No te fue mal, eso está claro. Allí elegiste el bachillerato de ciencias y sacaste unas notas impresionantes. Tu madre se sentía muy orgullosa de ti. Esperaba que acabaras en algún laboratorio, o siendo profesor de alguna universidad importante, pero como tu padre no se contentó, seguiste adelante con sus planes y te convertiste en piloto de combate.

 

Aquello fue en la época en que Yuri Gagarin se convirtió en el primer ser humano en viajar al espacio, y en el primero en cumplir el sueño de toda la humanidad. Sentiste envidia, es obvio, tú volabas por el cielo y él lo había hecho por el espacio. Aunque fuera durante poco más de hora y media y tú llevaras miles de horas de vuelo, ¿qué era eso al lado de la hazaña de aquel soviético? Hoy, si buscas en una enciclopedia cualquiera, encontrarás su nombre y podrás leer su vida y milagros, pero si buscas el tuyo, quizás ni salga, por eso no lo haces. Incluso hoy, sigues soñando que buscas por la ce de Collins y te encuentras: Michael Collins, un don nadie.

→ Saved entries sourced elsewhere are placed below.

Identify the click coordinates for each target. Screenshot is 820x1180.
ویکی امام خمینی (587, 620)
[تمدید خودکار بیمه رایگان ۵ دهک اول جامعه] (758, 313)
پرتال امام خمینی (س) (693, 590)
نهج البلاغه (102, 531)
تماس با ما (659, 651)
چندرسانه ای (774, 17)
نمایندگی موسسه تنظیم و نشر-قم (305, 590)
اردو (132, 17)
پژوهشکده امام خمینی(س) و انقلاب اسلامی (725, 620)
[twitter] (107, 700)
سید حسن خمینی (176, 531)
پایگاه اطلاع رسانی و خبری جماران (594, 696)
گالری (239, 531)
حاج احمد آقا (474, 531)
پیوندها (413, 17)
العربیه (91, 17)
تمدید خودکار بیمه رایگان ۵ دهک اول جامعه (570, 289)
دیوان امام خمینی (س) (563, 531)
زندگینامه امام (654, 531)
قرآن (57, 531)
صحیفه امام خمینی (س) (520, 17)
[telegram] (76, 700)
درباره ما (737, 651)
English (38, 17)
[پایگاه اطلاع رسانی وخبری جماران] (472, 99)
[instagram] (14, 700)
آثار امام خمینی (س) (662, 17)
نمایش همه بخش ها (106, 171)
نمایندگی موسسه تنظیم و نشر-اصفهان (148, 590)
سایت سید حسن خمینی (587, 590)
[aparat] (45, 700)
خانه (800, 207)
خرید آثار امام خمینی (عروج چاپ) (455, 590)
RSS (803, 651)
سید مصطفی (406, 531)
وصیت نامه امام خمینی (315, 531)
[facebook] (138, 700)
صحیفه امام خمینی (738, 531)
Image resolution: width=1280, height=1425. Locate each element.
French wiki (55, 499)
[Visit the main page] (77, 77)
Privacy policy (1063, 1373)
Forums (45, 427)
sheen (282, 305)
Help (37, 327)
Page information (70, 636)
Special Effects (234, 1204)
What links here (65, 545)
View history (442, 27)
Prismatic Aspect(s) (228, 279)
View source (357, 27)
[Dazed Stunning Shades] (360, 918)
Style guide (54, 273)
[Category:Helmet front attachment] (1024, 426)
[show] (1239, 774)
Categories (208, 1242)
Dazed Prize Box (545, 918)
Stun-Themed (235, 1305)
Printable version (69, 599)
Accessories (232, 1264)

Pero tú no eres un don nadie, tú eres alguien único y lo sabes, y no sólo por ser el único Michael Collins nacido en Roma. ¿Cuál es el problema, entonces? ¿Que no sales en la enciclopedia? Da lo mismo, tú sabes quién eres y lo que hiciste. Sabes que, después de lo de Yuri Gagarin, y gracias a tus miles de horas de vuelo y tu bachillerato de ciencias, te llamaron de la NASA, del Programa Espacial, y te ofrecieron la posibilidad de ser astronauta si pasabas una serie de pruebas. Y las pasaste. Y viajaste al espacio. Y estableciste el récord de altitud alcanzada por el hombre. Y fuiste el tercero en pasear fuera de una nave espacial, de sentir ese vacío sobre ti, alrededor de todo tu cuerpo. Y luego volviste a la tierra. Y fuiste un héroe nacional.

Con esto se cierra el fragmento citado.